==== Data section

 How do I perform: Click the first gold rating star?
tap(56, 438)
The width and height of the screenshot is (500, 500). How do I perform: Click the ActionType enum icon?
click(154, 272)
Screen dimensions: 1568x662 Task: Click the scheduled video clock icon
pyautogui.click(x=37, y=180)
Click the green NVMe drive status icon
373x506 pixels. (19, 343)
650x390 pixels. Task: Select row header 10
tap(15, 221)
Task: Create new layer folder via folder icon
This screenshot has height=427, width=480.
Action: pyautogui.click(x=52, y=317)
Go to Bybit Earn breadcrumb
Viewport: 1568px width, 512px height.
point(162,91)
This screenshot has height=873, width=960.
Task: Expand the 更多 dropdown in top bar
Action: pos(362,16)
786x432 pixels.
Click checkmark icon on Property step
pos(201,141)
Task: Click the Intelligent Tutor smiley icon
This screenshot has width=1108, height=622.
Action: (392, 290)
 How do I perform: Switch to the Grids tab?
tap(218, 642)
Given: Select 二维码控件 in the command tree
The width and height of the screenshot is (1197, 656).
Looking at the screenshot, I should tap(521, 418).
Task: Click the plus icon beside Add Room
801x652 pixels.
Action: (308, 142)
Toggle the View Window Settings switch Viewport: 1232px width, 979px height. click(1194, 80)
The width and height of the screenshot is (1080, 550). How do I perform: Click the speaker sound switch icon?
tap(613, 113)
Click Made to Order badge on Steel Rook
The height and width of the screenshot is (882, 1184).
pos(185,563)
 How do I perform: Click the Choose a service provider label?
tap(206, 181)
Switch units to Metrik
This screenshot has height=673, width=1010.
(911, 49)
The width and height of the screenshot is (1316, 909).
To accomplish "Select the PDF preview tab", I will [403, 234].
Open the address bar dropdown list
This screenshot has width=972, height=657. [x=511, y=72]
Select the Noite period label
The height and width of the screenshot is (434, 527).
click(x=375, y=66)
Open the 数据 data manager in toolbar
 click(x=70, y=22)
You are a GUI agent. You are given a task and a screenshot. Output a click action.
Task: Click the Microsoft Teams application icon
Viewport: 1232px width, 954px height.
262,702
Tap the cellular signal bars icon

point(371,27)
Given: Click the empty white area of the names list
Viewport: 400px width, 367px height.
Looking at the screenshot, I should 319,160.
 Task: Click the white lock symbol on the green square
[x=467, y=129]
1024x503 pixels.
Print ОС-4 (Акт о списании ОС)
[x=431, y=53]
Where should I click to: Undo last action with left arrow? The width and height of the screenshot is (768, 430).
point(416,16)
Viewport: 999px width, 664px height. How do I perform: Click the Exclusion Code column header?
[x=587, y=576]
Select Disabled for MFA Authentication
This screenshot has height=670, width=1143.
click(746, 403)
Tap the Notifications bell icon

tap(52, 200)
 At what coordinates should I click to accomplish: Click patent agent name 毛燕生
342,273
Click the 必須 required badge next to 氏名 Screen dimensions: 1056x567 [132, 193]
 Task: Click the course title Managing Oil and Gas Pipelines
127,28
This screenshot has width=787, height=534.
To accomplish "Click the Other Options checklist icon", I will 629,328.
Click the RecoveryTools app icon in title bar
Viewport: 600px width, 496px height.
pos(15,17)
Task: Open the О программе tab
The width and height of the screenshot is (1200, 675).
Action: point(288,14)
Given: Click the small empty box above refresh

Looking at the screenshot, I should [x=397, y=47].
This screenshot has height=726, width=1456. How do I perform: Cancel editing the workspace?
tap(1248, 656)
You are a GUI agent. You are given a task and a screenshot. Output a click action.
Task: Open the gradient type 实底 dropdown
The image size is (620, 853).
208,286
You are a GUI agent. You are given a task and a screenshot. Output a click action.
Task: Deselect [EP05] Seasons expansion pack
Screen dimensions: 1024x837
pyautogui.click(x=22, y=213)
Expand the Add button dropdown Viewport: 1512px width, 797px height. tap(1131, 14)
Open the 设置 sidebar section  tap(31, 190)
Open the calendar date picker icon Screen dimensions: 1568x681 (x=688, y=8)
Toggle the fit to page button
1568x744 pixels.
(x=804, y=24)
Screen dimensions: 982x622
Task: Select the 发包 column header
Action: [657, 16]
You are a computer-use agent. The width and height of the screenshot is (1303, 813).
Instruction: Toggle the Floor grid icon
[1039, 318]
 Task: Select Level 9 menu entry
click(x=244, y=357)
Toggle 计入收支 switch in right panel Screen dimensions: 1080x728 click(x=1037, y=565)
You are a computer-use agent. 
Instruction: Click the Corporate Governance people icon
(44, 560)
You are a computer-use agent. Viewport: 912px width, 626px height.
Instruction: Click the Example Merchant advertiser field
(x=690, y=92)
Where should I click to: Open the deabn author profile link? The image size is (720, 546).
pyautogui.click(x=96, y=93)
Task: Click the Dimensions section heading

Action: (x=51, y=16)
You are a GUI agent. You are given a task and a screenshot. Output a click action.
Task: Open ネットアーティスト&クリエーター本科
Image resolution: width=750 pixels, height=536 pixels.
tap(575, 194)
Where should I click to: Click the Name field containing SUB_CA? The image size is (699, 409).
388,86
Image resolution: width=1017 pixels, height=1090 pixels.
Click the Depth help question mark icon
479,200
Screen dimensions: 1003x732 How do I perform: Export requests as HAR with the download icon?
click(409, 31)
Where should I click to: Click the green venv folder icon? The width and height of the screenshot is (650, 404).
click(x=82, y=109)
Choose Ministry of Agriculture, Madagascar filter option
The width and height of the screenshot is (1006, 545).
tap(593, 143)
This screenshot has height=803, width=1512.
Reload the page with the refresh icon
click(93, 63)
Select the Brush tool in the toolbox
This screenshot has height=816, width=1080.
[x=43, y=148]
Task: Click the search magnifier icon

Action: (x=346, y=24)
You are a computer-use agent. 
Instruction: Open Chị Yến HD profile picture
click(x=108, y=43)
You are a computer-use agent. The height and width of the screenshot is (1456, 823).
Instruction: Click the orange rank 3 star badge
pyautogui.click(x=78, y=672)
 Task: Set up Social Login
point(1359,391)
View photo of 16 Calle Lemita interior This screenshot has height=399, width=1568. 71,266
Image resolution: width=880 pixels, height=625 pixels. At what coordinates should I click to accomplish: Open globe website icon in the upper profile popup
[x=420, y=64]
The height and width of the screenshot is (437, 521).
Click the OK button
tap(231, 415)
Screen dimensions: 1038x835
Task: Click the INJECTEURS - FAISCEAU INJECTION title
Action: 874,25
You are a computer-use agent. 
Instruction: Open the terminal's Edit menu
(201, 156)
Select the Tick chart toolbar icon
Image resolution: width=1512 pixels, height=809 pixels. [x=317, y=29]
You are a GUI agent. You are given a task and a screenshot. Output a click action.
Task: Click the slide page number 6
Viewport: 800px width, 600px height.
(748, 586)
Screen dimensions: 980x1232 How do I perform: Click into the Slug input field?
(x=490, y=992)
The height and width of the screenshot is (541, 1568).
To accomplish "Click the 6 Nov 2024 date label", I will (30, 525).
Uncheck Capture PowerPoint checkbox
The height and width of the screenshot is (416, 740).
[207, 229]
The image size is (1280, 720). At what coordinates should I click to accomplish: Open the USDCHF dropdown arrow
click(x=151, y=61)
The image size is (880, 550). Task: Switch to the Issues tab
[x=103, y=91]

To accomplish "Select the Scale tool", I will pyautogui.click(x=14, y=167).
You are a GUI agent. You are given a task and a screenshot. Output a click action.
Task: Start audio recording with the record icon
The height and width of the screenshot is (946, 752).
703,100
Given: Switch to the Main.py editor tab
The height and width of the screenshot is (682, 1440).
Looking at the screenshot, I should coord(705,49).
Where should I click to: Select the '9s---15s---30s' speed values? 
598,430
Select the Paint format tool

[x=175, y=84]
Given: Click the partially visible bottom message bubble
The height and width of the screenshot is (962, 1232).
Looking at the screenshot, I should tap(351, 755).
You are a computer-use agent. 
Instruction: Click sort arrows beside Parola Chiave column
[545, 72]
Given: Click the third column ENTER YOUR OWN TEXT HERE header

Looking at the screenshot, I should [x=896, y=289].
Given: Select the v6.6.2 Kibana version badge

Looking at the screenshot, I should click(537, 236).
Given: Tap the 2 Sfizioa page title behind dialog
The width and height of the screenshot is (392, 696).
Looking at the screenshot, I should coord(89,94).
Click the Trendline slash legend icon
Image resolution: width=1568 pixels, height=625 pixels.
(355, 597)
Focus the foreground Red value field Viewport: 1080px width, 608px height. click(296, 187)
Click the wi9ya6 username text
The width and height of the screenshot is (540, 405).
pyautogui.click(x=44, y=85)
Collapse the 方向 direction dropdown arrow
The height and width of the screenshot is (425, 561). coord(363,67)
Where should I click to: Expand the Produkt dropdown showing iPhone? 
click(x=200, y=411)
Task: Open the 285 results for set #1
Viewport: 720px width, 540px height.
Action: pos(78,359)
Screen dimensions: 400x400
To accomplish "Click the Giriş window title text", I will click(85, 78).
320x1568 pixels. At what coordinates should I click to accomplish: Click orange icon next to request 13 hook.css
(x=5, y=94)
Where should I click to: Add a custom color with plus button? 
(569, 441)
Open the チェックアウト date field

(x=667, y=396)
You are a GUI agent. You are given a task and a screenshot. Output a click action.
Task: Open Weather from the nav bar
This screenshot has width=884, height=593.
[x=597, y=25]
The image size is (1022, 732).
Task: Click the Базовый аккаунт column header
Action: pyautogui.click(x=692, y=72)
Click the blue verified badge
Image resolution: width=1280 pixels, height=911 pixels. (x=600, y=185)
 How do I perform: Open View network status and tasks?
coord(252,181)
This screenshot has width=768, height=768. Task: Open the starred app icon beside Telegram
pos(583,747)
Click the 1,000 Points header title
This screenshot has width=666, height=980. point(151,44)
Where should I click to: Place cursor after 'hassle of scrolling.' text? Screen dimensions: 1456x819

========

**Directions for this task:** The lines above from the one containing "Task: Set up Social Login" through the one containing "The height and width of the screenshot is (541, 1568)." are to be set down exactly, and no others.

**Task response:**
 Task: Set up Social Login
point(1359,391)
View photo of 16 Calle Lemita interior This screenshot has height=399, width=1568. 71,266
Image resolution: width=880 pixels, height=625 pixels. At what coordinates should I click to accomplish: Open globe website icon in the upper profile popup
[x=420, y=64]
The height and width of the screenshot is (437, 521).
Click the OK button
tap(231, 415)
Screen dimensions: 1038x835
Task: Click the INJECTEURS - FAISCEAU INJECTION title
Action: 874,25
You are a computer-use agent. 
Instruction: Open the terminal's Edit menu
(201, 156)
Select the Tick chart toolbar icon
Image resolution: width=1512 pixels, height=809 pixels. [x=317, y=29]
You are a GUI agent. You are given a task and a screenshot. Output a click action.
Task: Click the slide page number 6
Viewport: 800px width, 600px height.
(748, 586)
Screen dimensions: 980x1232 How do I perform: Click into the Slug input field?
(x=490, y=992)
The height and width of the screenshot is (541, 1568).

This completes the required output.